For calf training, how does foot position alter the effects of specific exercises. Also, are there particular exercise choices involving the calves where you can safely make a rapid transition from eccentric to concentric in order to train them in explosive fashion? I ask this because typically it is recommended to pause at the bottom to limit the contribution of the SSC, which also has the secondary benefit of minimizing any problems that may occur if you bounce in the bottom or stretch too rapidly and compromise the tendon.

If you have the time, I would also greatly appreciate your quick input on the natter of HIIT and mass gain.

Can some HIIT be used during a mass-gain phase? If so, does it boil down to consuming a sufficient carb intake, ensuring that periodic measurements are headed in the proper direction, and being mindful of how the HIIT impacts on lower body and CNS recovery?

CT,

When using conventional deadlifts, is it best to stick with 8 reps or fewer? And when using deadlifts, would it be acceptable to let go of the bar and reset your grip between each rep (as if executing the set as one giant rest-pause) or are there times when you’d advise hanging onto the bar and pausing briefly on the floor or even going touch and go style?

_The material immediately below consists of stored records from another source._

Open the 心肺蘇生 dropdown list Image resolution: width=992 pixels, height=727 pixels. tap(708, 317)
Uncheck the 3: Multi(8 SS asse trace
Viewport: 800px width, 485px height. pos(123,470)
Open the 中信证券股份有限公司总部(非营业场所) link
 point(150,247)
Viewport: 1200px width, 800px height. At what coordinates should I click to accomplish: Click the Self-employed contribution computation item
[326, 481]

On a quick side note, if engaging in 20-30 minutes max of low-intensity ESW after weight training, would you simply delay consuming a PW drink until after the walking provided that the weight training session was not a marathon one?

Hello Coach,

I had always followed a target carbs approach to dieting, but started eating a moderate - higher carb diet, high protein and low to moderate fat ratio. This lead to great muscle gain and strength but also to quite a bit of unwanted fat gain (also getting an injury to the wrist that didnt even let me hold a mouse without pain).

So now im going back to the target carb approach, which will hopefully help me gain muscle mass while losing fat mass.

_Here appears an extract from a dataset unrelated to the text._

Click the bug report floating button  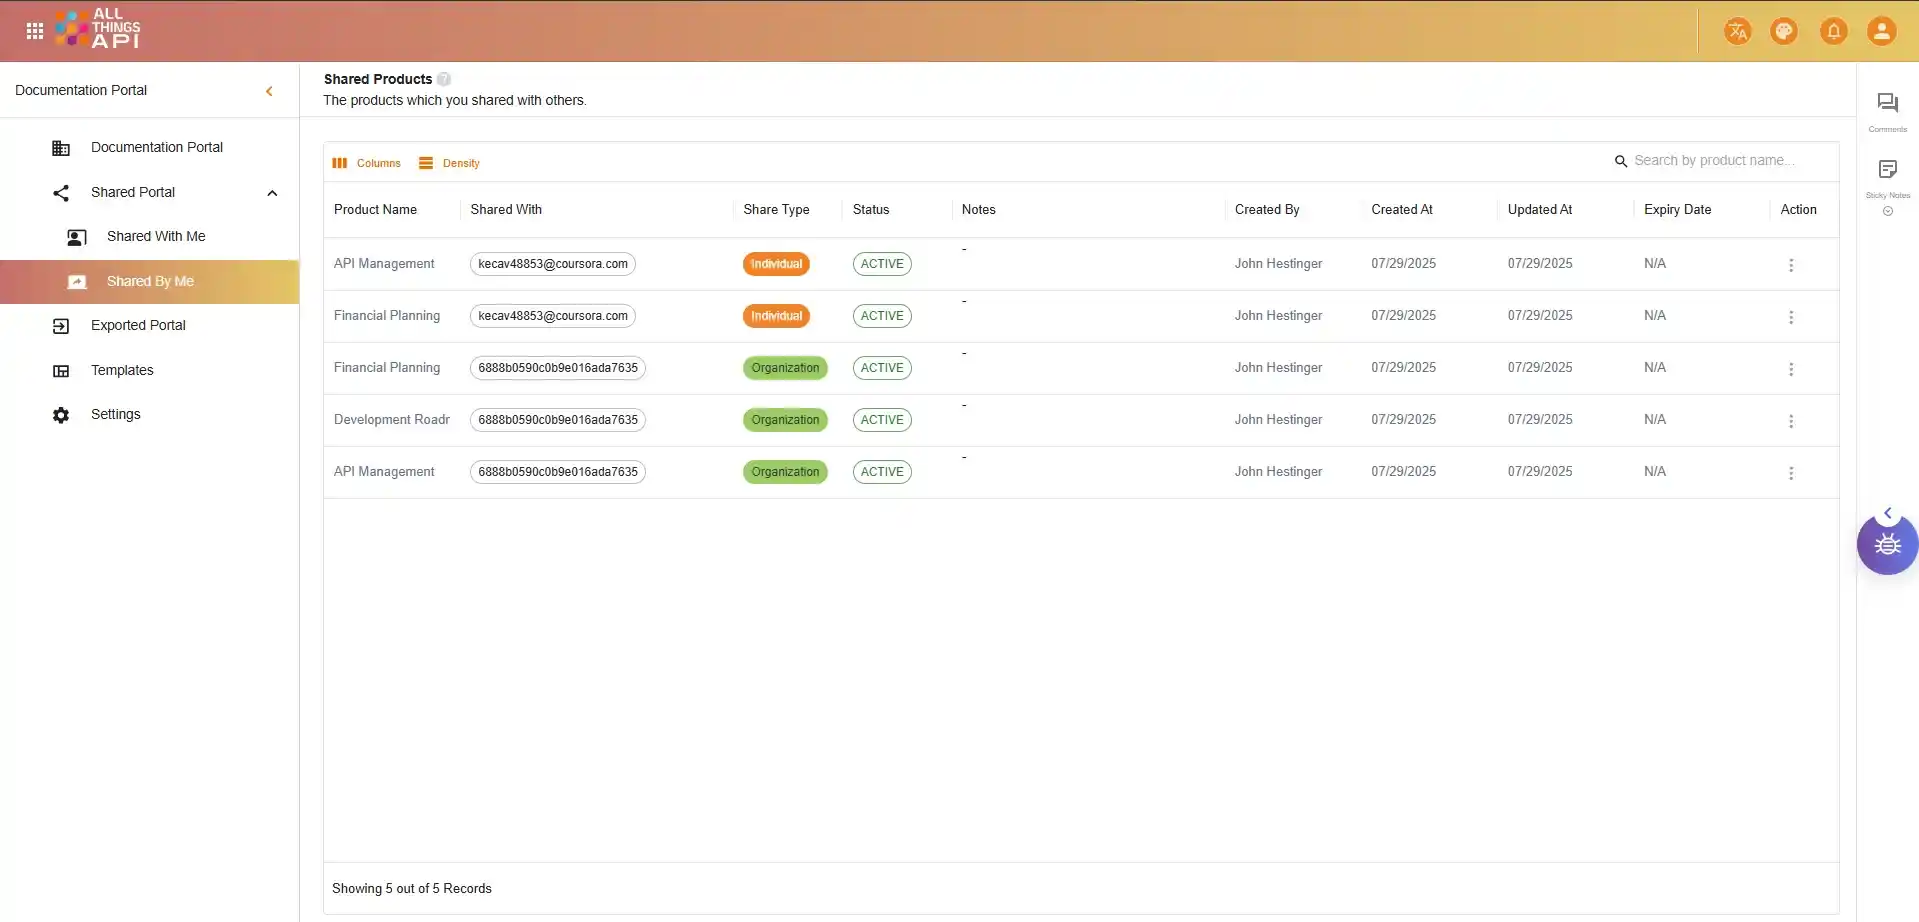point(1887,545)
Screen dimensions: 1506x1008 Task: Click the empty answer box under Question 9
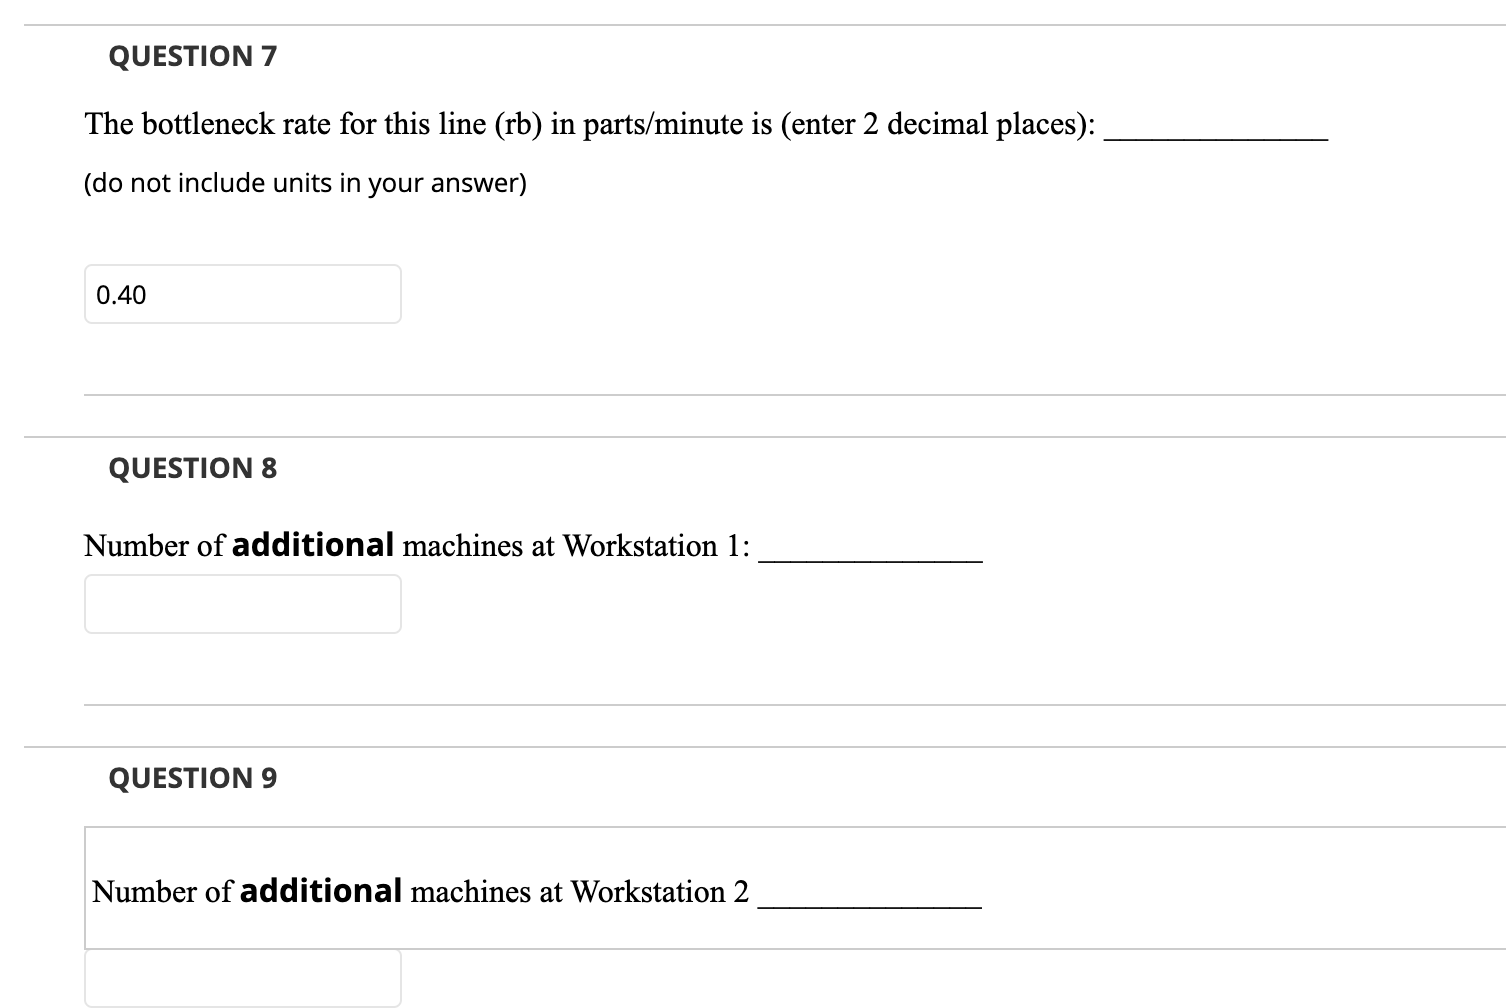point(242,985)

I have always thought that beans and legumes were kind of heavy on the carbs and thus i never really ate them at all. But recently the other authors have been giving the beans more credit. And i also found this post:

"FIRST CHOICE
Veggies (potatoes, corn and yams are not included)
Legumes - if you can digest them fine (baked beans, kidney beans, split peas, etc.) "

I see the beans have decent fiber but the carbs are also quite high. Do you recommend them in smaller portions? As you have often mentioned, green veggies are not counted in the macro breakdown, but do you have any guidelines regarding beans and legumes?

Hey, Christian.

I’ve got one more question regarding mechanical drop - book.

For the A-exercises, do you recommend to increase the weight to the given RM.
Something like 70% RM x 6, 75% RM x 6, 80% x 6, 85% RM x 6 (all out set) (or maybe you suggest a different type of weight progression, in that case, how would you do it?)

or

use the same weight for all 4 sets and barely get the 6th rep on the 4th set?

Thank you!

Coach

I’ve seen your fat lose diets you propose less meals, even only 4 on rest days, like Amit’s die. Have the starting points of macros and meals changed respect keto and tkd diets discussed early in Thib a&q? For mass gain phase have it changed too?

Thanks

when it comes to purely hypertrophy, can percentage training work? I’ve been using an 80%rm on all exercises at the moment, and gains have been coming fast. To me, using this percentage puts the reps right in the meaty range for growth. what is your oppinion?

Thanks for taking the time to write that, CT - That was exactly the information I needed.

Hey Thib,
I had two questions.

what exercises or variants of other exercises should someone with longer arms use when trying to build up the lats?
I ask becasue my arms fatigue before my lats are stimulated in the chin up or pull up.

[quote]xsquatx wrote:
Hey Thib,
I had two questions.

what exercises or variants of other exercises should someone with longer arms use when trying to build up the lats?
I ask becasue my arms fatigue before my lats are stimulated in the chin up or pull up.[/quote]

Read my article ‘‘The Torso Solution’’ it will give you a lot of exercises to use when your arms are dominant over your back.